# Records to process
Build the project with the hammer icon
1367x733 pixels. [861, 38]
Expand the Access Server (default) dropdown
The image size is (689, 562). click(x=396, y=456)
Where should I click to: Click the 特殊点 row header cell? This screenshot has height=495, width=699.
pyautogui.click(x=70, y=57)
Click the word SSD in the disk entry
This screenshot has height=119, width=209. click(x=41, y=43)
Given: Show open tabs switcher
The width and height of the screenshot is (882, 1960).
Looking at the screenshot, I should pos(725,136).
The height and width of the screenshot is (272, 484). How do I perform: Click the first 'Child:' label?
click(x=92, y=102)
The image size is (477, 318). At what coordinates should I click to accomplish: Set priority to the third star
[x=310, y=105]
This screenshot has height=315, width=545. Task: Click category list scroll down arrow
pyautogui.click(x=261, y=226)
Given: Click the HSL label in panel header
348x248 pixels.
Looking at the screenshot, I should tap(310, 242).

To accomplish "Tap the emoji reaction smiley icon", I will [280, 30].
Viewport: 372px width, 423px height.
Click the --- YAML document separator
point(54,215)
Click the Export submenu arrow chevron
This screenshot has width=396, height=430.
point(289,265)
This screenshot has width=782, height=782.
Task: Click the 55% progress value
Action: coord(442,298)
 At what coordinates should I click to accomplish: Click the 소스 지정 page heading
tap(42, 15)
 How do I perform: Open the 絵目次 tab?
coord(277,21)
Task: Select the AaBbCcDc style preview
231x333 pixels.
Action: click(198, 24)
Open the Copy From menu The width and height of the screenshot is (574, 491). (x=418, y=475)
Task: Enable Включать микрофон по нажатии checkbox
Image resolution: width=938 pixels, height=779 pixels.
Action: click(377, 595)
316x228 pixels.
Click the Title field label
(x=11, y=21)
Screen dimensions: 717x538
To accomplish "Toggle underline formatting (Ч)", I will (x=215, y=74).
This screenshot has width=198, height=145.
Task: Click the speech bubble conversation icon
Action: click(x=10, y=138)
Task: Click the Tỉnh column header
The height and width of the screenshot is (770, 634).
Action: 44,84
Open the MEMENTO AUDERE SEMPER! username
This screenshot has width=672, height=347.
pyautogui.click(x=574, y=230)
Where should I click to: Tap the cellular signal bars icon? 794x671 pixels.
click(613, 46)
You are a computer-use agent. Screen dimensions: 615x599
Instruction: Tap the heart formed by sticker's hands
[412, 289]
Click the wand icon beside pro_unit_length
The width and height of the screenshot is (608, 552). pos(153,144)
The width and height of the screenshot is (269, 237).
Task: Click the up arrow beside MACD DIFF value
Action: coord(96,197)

# What needs to be done
Give back, word for word, only the lines above from the line holding "At what coordinates should I click to accomplish: Click" to the line holding "Screen dimensions: 717x538", both included.

# Answer to this exercise
 At what coordinates should I click to accomplish: Click the 소스 지정 page heading
tap(42, 15)
 How do I perform: Open the 絵目次 tab?
coord(277,21)
Task: Select the AaBbCcDc style preview
231x333 pixels.
Action: click(198, 24)
Open the Copy From menu The width and height of the screenshot is (574, 491). (x=418, y=475)
Task: Enable Включать микрофон по нажатии checkbox
Image resolution: width=938 pixels, height=779 pixels.
Action: click(377, 595)
316x228 pixels.
Click the Title field label
(x=11, y=21)
Screen dimensions: 717x538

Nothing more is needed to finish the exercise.